Here are some of the articles discussing the use of uridine to treat lipoatrophy or lactic acidosis that can occur in some people taking antiretroviral medications to suppress HIV:
http://scholar.google.com/scholar?num=100&hl=en&lr=&q=uridine+mitochondrial+HIV
The explanation is that some of the antiretroviral medications, more than others, can inhibit DNA polymerase-gamma (the mitochondrial DNA polymerase isoform), lead to reductions in copy number, and thereby reduce the expression of the respiratory chain enzymes (leading to reductions in mitochondrial functioning, thereby reducing uridine biosynthesis, in a vicious cycle). Uridine has been shown to help liver function and lipoatrophy in people who have side effects from antiretroviral medications.

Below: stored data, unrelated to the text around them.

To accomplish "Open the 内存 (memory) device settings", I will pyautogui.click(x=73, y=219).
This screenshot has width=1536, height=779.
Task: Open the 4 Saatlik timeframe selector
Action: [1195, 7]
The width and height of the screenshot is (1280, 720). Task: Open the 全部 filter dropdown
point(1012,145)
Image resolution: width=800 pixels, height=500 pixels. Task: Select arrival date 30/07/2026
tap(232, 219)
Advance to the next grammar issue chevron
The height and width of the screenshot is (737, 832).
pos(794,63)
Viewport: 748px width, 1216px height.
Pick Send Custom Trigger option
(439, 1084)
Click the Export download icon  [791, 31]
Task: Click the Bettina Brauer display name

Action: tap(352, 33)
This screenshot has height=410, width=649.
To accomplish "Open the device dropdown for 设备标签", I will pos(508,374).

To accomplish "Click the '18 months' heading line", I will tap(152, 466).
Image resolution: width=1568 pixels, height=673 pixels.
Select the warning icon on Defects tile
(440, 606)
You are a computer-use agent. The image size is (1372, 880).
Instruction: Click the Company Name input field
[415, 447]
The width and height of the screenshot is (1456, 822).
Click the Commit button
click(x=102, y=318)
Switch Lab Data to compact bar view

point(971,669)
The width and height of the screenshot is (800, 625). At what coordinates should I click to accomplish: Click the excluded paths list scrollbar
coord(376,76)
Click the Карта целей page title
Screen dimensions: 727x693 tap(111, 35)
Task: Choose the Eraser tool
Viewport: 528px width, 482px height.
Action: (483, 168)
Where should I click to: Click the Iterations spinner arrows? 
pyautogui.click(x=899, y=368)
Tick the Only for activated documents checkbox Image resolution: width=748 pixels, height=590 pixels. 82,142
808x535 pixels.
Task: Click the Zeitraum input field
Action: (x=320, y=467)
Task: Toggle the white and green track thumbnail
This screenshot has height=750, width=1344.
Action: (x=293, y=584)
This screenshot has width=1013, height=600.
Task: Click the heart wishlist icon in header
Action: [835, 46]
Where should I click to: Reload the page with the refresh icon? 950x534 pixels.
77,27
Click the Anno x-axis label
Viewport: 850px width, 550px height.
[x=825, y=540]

The studies have talked about different dose regimens, and those are relevant to any context in which one would be using uridine. There's elevation of the pyrimidine pools that can persist for relatively long periods of time, and the doses have generally been 18 grams for three consecutive days each month or 18 grams every other day. The studies on people with genetic disorders that are responsive to uridine suggest that the large doses required in those people are not elevating the pyrimidine pools, after a certain point. I tend to think it's because part of the benefit comes from the uracil and ribose-1-phosphate production in combination with the elevated pyrimidine pools. Ribose has not generally been shown to substitute for uridine, but the "non-pyrimidine" effect of high-dose uridine, given regularly, might suggest that some low-level purine replacement would potentiate the effect of uridine. There are articles showing that combinations of purines and pyrimidines, given to animals, helps repair mitochondrial damage to the liver and intestinal tract. In some of those articles, the doses of purines were larger, in terms of molar ratios and mg/d of purines, than the doses of pyrimidines. ATP depletion, from mitochondrial dysfunction, can produce purine depletion by disinhibiting AMP deaminase, among other mechanisms.